Cone beam computed tomography is an example of a known medical imaging method. Cone beam computed tomography produces two-dimensional projections of the object using x-ray beams. The projections are produced using different angles from an angle range of over 180°. A three-dimensional image of the object may then be reconstructed from the two-dimensional projections.

Producing all of these two-dimensional projections from different directions is a time-consuming process. If the object (e.g., lung) to be imaged moves during this time (e.g., the lung executes a quasi-periodic, respiratory, movement), the individual projection image data items are produced in different phases of the object movement. If the projections are then used to reconstruct a three-dimensional image, the inconsistent projections may produce artifacts. Artifacts make it difficult to evaluate and/or diagnose the three-dimensional image.

One way of preventing such artifacts is only to use projections that correspond to the same respective movement phase of the moving object. For example, only projection images that correspond to the same respiratory position may be used for the reconstruction.

One way of determining the respiratory position is to use a respiration strap, as described in: Lars Dietrich et al, “Linac-integrated 4D cone beam CT: first experimental results,” 2006, Phys. Med. Biol. 51, 2939.

U.S. Pat. No. 7,349,564 discloses a method for determining the respiratory position of anatomical features, such as, for example, a diaphragm, in the image data.

SUMMARY AND DESCRIPTION

The present embodiments may obviate one or more of the drawbacks or limitations in the related art.

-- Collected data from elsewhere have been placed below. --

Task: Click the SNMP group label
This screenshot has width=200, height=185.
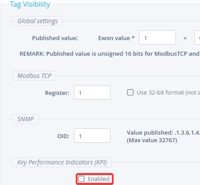Action: coord(25,119)

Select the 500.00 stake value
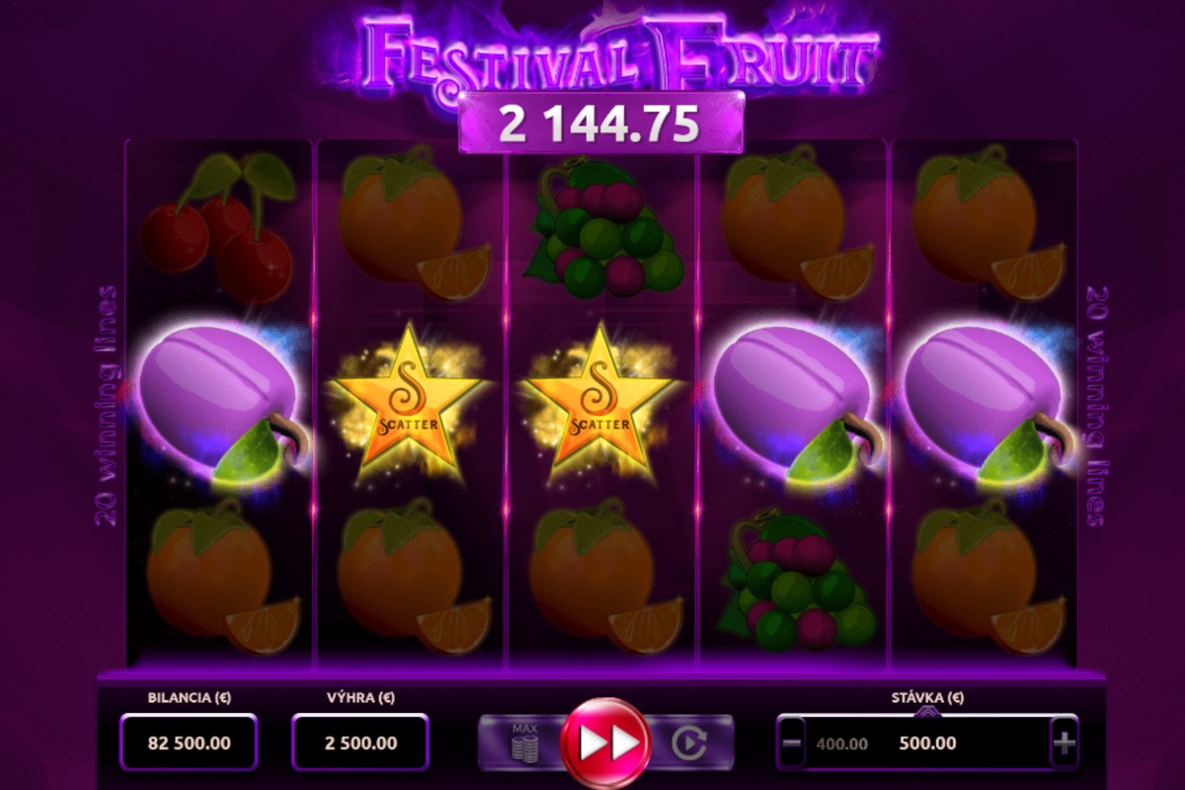(927, 744)
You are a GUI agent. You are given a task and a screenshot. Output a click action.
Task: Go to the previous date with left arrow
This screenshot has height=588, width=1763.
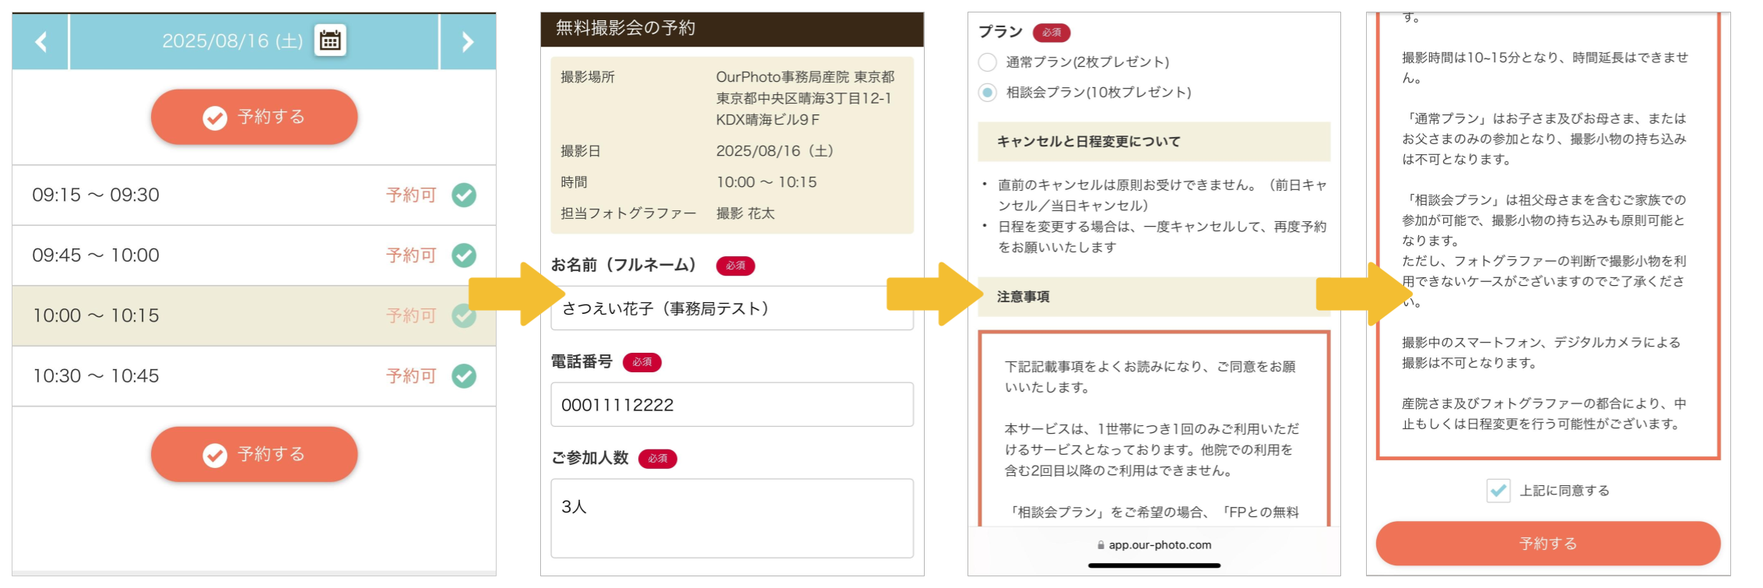[40, 41]
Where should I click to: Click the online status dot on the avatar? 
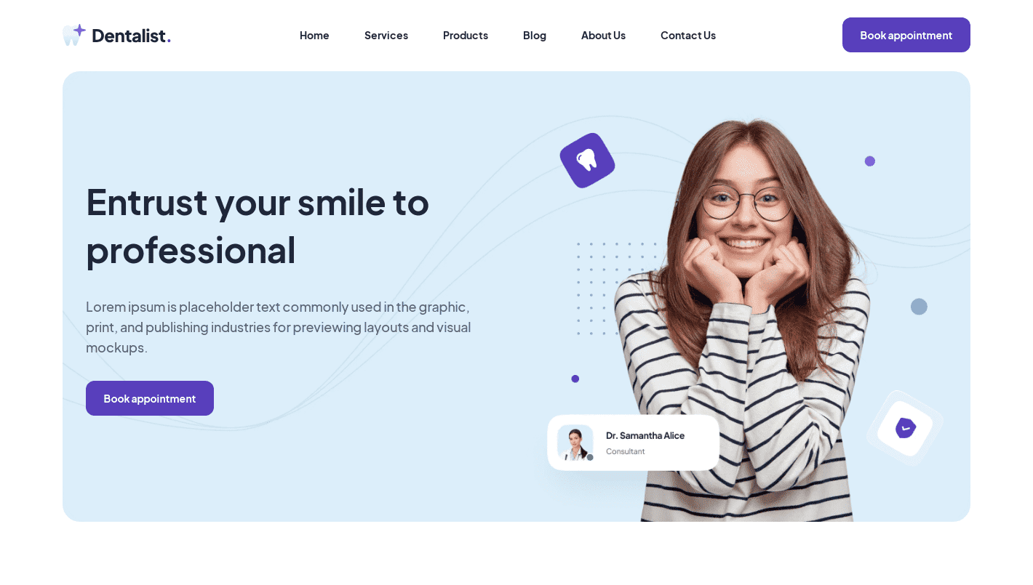tap(590, 457)
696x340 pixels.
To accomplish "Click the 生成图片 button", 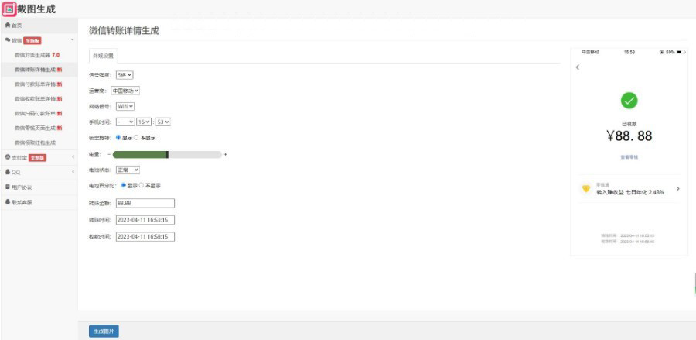I will click(x=104, y=331).
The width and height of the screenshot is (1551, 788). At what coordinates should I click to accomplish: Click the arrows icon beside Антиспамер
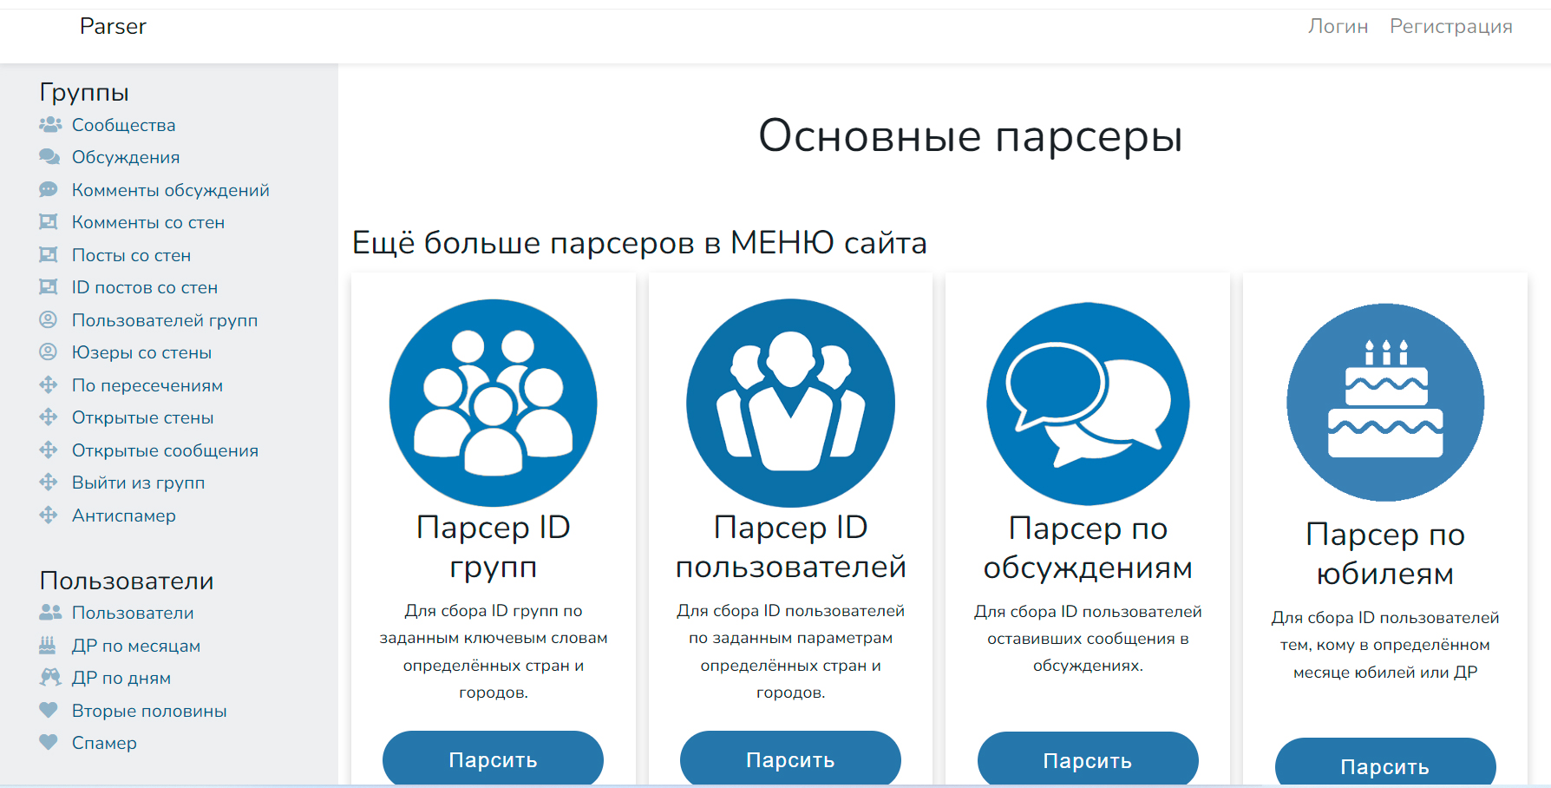tap(49, 515)
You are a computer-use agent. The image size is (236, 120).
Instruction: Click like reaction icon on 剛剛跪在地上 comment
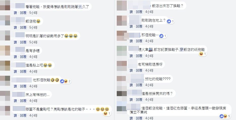[x=169, y=21]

For example, a method, imaging device, computer program product and/or apparatus for determining, robustly and without external aids, a movement phase of a moving object in a series of images, may be provided.

A method for determining a movement phase of a periodically moving object in a plurality of sequentially produced images of a series of images of the moving object may comprise the following acts: (1) registering different images in the series of images with one another such that a deformation (e.g., displacement), representative of a measure of the change that has occurred between the registered images, is determined, and (2) using the deformation or displacement to determine the movement phase of the moving object for at least one of the plurality of sequentially produced images in the series of images.

It is advantageous to determine the movement phase of the moving object for individual images in the series of images using only the images themselves. However, this may be problematic if a determination is made on an anatomical feature, such as, for example, the diaphragm, considered in isolation in the image data.

In one embodiment, the movement phase of the moving object movement is based upon a registration performed between different images in the series of images.

Such a registration permits a deformation or displacement, which is a measure of how the object has changed between the two images being registered, to be determined. A displacement may, for example, be determined by registration. The deformation established by registration may be used to derive or determine the movement phase of the moving object for one and/or for several images in the series of images.

Advantageously, registration between the images may be continuously performed. As a result, the method is less sensitive, in that not all of the relevant anatomical features, on which a feature-based phase determination is normally based, have to be visible or detectable in individual images. Determination of the phase of the moving object is therefore possible even if the anatomical feature is not visible or cannot be detected in all of the projections.

Registration may, for example, be a linear registration, which determines the deformation between two images. In one embodiment, the two images are consecutive images in the series of images. Based on the extent of the deformation, a displacement and, more particularly, a displacement vector or length, may be determined.

Registration does not have to be applied to the entire image content of the images, as it may, for example, be sufficient to define a subregion of the images and apply the registration to that subregion. The subregion, may, for example, be selected by a user input.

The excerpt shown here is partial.